Avid Artist DNxIV: Following on from the launch of the 2RU, rack mountable Avid Artist | DNxIQ at NAB earlier in the year, Avid launched the Artist | DNxIV at IBC.

It offers much of the same connectivity, but in a smaller, more portable form factor. Both Avid Artist I/O interfaces offer high-speed Thunderbolt 3 connectivity, providing up to 40 Gb/s of bandwidth. Both interfaces offer a wide range of analogue and digital I/O to plug into today’s diverse media productions, including SDI, HDMI, XLR, RS-422 and timecode.

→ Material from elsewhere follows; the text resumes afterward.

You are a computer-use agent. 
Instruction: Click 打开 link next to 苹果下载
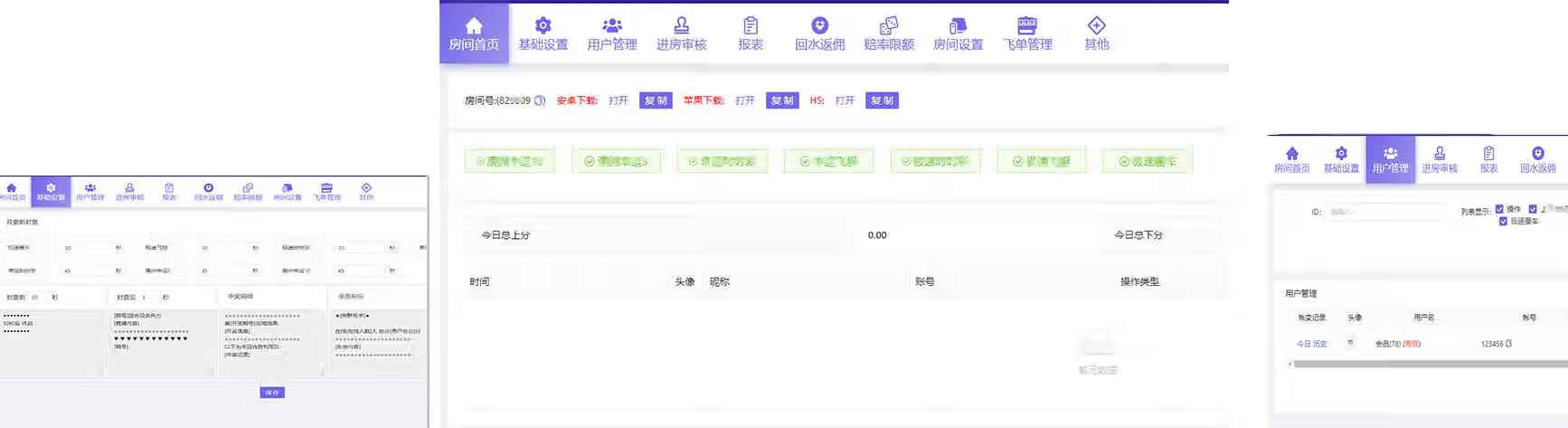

While you can purchase Avid Media Composer (or indeed use Media Composer | First – the free starter version) to work with either interface, you can also use other creative applications such Adobe Premiere Pro which is fully supported. Well done to Avid for thinking out of the box on this one.

Adobe VR-production tools for Premier Pro: Adobe previewed several new features and upgrades to its Premier Pro NLE platform, including new Virtual Reality (VR) video-creation tools. Premier Pro will soon feature an immersive VR viewing environment that allows editors to review their timeline and use keyboard-driven editing for trimming and markers while wearing the same VR head-mounts as their audience. In addition, audio will be determined by orientation or position and exported as ambisonics audio for VR-enabled platforms, such as YouTube and Facebook. VR effects and transitions are now native and accelerated via the Mercury playback engine. Many of these features are powered by Adobe Sensei, the company’s artificial intelligence and machine learning framework. Watch this space – Sensei is changing the face of Adobe’s platform – more announcements later in the year.

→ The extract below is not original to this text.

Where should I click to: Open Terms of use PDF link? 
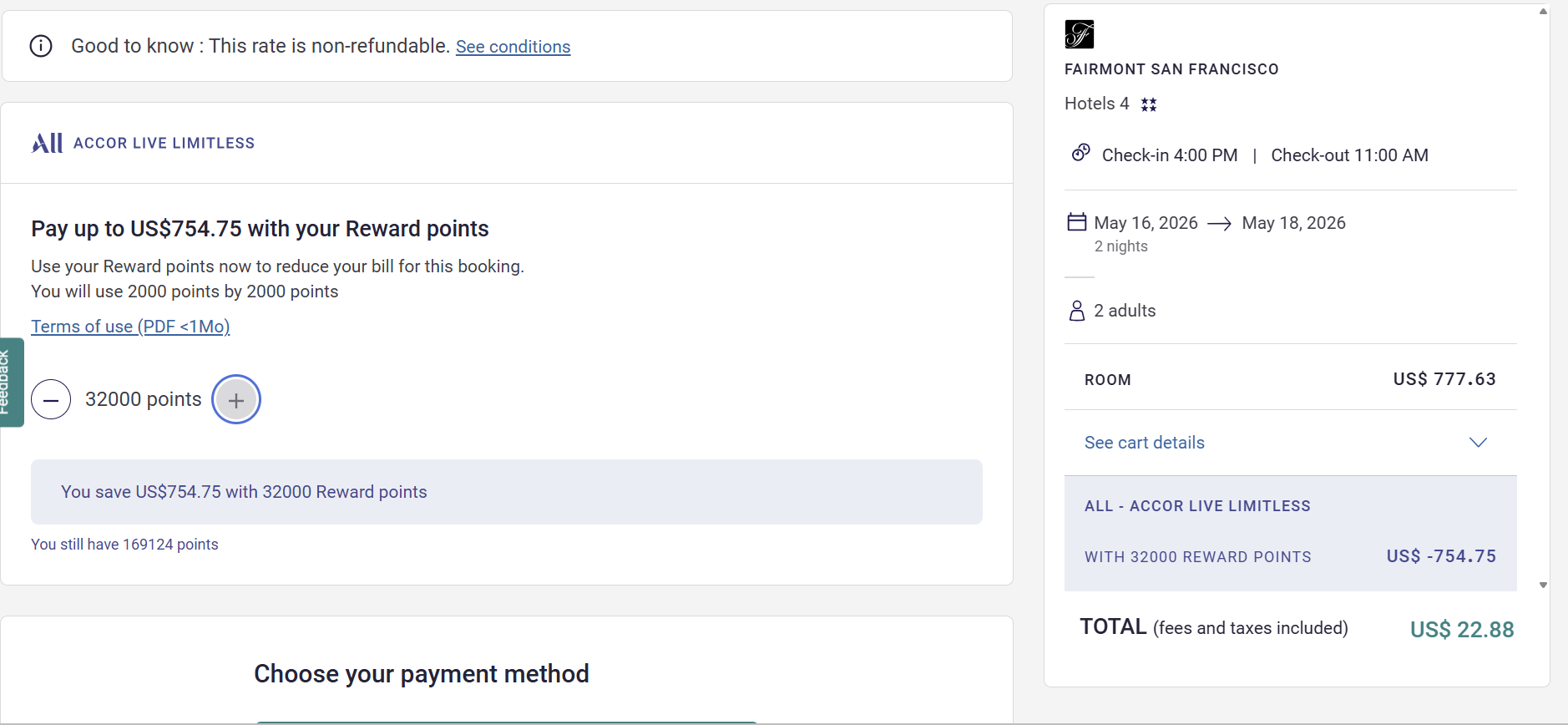[x=130, y=327]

Light and Motion – Stella LED lights: Every now and then you stumble across a gem at exhibitions and US based Light and Motion (who started off developing lighting for bicycles) is one of those. They introduced their Stella Pro range of COB LED lights at IBC and these little beauties are ideal for broadcast professionals wanting to work fast and efficiently in ANY location regardless of weather and access to power. Lightweight, compact and remarkably powerful, the Stella lights can operate untethered up to 11 hours on its integrated battery and can operate off D-Tap and Mains power too. Never before could professional content creators travel the world carrying a complete professional studio lighting kit in a small case or backpack! Stella lights are fully waterproof to 100 metres and there are awesome options available for drone lighting!

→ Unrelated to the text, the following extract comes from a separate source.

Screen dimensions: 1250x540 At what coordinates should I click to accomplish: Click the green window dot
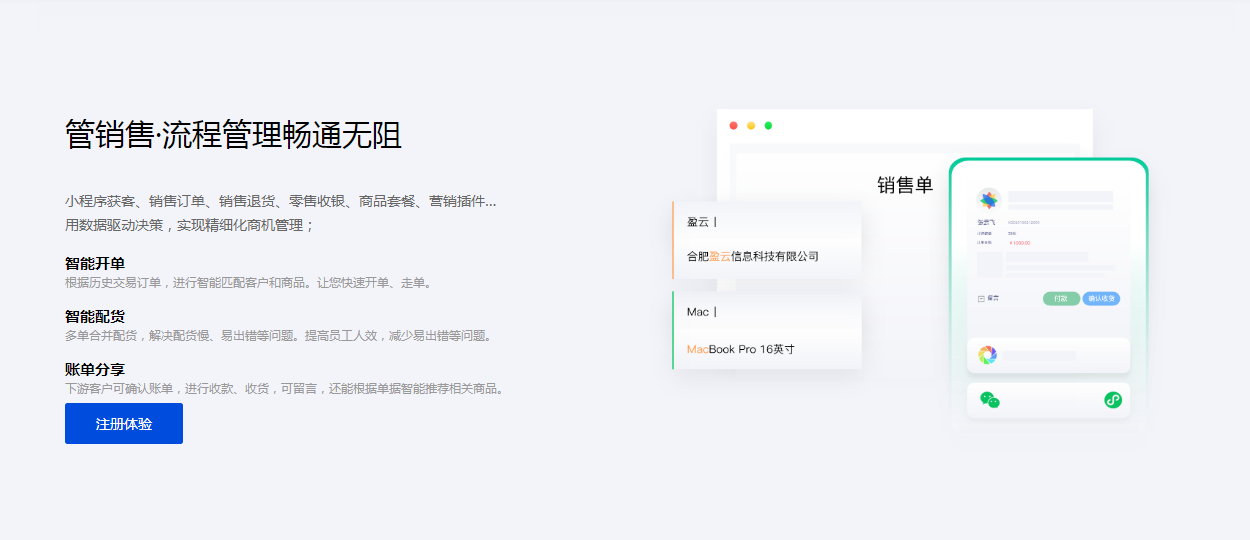pyautogui.click(x=768, y=125)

HP Z8 G4 workstation: Last but not least – a computer that truly rivals any Mac on the planet – HP showcased their impressive 56 Core, Intel® Xeon® processor buffed up super computer, the HP Z8 G4 workstation, which promises the ability to edit 8K in realtime when coupled with its massive 3TB DDR4-2666 ECC SDRAM (there are 24 memory slots in this beast). It’s a true engineering wonder and a beautiful piece of design work, combine this with the Z38c Curved Display a 4K display with a 38-inch diagonal curve, and you have a seriously grunty machine and very competitive price wise when compared to any high-end Mac.

Till next year

So, IBC was undoubtedly an emphatic win for all those who visited. It is very encouraging to see an entire industry come together to debate and share their experiences and stories for a common goal. And, congratulations to Dolby Laboratories who were presented with the International Honor for Excellence, which is IBC’s highest accolade, for their contributions to the world of broadcast, television, film and the media in general. Cheers Amsterdam zie je volgend jaar!!